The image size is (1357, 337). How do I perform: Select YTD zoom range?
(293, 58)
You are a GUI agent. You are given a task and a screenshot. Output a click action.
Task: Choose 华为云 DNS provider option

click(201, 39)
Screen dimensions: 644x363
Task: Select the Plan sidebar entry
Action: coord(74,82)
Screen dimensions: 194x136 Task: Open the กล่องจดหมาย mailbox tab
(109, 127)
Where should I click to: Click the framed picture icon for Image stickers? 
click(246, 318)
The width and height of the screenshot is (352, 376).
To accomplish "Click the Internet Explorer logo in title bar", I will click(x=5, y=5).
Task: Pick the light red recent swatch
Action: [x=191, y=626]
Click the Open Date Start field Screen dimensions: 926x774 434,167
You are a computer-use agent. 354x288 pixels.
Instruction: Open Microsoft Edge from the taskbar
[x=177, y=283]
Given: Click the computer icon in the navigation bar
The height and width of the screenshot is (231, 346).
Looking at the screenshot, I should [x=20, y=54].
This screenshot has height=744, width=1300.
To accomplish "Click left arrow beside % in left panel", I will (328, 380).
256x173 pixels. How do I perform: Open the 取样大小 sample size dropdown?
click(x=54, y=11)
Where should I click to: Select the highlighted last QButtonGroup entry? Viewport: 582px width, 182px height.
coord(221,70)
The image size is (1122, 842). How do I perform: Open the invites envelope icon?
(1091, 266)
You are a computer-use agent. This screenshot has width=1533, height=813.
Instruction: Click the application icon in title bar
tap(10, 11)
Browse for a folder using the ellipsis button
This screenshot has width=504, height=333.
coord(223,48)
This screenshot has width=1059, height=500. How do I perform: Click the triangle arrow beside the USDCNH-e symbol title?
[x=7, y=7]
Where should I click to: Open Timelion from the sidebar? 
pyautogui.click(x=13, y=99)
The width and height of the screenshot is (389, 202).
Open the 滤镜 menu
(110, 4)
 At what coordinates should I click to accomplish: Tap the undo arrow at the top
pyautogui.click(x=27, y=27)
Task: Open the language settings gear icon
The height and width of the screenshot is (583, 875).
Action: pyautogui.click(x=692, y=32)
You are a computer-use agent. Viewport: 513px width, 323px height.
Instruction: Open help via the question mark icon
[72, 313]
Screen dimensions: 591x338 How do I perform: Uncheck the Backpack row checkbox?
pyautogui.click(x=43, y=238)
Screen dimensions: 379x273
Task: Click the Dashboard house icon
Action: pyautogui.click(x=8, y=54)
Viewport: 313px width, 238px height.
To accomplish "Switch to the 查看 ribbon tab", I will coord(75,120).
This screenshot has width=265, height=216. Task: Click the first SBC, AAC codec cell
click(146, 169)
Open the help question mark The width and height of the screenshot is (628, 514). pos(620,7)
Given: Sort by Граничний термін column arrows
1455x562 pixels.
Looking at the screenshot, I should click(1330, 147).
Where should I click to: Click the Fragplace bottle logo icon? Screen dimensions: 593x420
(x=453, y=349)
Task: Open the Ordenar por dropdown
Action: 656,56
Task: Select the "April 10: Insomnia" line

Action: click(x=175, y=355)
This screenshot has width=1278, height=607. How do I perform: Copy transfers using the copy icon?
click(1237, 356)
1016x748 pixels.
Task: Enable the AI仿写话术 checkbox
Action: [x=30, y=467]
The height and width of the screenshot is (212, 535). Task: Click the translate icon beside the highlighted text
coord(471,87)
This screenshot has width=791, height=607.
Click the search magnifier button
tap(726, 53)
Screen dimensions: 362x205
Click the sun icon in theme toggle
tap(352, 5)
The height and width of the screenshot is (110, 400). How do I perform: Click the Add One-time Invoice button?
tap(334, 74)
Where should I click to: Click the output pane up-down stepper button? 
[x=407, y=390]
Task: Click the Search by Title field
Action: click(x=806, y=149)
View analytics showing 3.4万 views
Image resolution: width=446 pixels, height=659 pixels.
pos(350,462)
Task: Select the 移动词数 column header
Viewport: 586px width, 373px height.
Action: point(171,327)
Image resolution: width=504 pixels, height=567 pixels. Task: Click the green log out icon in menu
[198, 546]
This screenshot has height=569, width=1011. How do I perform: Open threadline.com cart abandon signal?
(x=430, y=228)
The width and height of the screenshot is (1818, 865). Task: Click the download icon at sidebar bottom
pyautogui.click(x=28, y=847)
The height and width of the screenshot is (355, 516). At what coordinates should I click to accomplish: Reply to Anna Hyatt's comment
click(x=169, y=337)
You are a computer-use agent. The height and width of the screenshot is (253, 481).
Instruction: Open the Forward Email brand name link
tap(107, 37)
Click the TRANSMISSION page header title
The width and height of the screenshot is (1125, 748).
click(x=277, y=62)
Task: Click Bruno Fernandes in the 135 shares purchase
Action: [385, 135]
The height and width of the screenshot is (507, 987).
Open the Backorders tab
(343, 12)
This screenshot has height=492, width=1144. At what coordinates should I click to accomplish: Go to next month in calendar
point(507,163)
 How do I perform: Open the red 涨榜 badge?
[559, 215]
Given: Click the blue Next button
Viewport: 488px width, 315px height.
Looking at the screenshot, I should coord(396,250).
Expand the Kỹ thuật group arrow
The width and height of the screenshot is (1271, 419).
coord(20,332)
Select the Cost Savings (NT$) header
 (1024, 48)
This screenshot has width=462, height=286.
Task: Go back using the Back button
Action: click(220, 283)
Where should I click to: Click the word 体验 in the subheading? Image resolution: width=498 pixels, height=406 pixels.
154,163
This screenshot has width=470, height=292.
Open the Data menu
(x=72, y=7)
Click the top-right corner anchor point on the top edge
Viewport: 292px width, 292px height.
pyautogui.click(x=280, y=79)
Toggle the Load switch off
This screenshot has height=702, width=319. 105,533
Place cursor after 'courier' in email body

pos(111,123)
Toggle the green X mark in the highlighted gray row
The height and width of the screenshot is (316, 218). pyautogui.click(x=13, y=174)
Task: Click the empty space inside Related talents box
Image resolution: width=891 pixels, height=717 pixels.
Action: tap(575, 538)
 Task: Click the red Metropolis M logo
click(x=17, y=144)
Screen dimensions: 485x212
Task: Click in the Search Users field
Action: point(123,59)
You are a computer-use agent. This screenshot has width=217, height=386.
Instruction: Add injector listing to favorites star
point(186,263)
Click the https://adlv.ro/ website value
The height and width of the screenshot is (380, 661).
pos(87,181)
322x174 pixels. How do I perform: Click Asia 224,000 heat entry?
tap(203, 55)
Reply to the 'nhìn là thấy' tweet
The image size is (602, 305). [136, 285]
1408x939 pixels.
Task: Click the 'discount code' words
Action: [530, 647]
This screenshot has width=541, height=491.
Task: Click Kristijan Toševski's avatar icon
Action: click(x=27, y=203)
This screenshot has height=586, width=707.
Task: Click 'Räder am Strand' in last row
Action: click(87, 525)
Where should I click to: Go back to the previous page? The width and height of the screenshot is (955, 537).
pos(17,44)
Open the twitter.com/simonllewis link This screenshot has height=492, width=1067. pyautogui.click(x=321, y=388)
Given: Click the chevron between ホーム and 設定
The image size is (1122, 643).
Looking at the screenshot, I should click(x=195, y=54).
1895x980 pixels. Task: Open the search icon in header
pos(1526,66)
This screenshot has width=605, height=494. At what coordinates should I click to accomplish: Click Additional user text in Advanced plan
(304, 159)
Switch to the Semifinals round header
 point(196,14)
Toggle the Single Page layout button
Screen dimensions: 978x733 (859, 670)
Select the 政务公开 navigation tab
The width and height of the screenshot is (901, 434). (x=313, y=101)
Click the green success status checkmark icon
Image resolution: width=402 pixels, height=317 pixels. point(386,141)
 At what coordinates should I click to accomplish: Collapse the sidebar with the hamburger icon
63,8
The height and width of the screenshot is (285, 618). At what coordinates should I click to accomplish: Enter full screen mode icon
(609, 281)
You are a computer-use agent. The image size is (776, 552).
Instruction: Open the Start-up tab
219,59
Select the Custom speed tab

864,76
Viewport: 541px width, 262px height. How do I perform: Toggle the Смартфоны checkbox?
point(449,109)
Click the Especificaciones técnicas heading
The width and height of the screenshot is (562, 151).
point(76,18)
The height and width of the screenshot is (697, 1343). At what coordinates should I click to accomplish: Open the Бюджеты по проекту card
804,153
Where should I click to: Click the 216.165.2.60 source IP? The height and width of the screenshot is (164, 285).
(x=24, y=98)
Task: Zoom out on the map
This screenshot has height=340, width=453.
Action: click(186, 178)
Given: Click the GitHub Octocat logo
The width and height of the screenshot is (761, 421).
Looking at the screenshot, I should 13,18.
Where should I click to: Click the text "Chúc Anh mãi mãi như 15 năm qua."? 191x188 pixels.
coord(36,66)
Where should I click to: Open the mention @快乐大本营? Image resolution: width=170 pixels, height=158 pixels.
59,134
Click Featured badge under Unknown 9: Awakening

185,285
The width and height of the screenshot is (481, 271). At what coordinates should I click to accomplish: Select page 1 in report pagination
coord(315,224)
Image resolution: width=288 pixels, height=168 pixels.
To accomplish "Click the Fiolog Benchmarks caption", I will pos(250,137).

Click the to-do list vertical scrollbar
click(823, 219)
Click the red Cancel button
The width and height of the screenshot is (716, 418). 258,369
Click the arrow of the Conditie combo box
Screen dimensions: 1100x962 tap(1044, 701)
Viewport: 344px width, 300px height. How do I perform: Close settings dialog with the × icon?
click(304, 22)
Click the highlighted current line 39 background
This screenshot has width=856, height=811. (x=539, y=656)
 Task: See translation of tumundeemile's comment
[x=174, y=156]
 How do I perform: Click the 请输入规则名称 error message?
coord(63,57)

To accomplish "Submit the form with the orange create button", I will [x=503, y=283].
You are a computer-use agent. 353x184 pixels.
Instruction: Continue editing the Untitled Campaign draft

## What the task requires
Go through the listing above and return every line where the word "computer" occurs.

## Answer to this problem
You are a computer-use agent. 354x288 pixels.
Given: Click the computer icon in the navigation bar
You are a computer-use agent. This screenshot has width=1533, height=813.
You are a computer-use agent. Viewport: 513px width, 323px height.
You are a computer-use agent. The height and width of the screenshot is (253, 481).
You are a computer-use agent. This screenshot has width=217, height=386.
You are a computer-use agent. The image size is (776, 552).
You are a computer-use agent. 353x184 pixels.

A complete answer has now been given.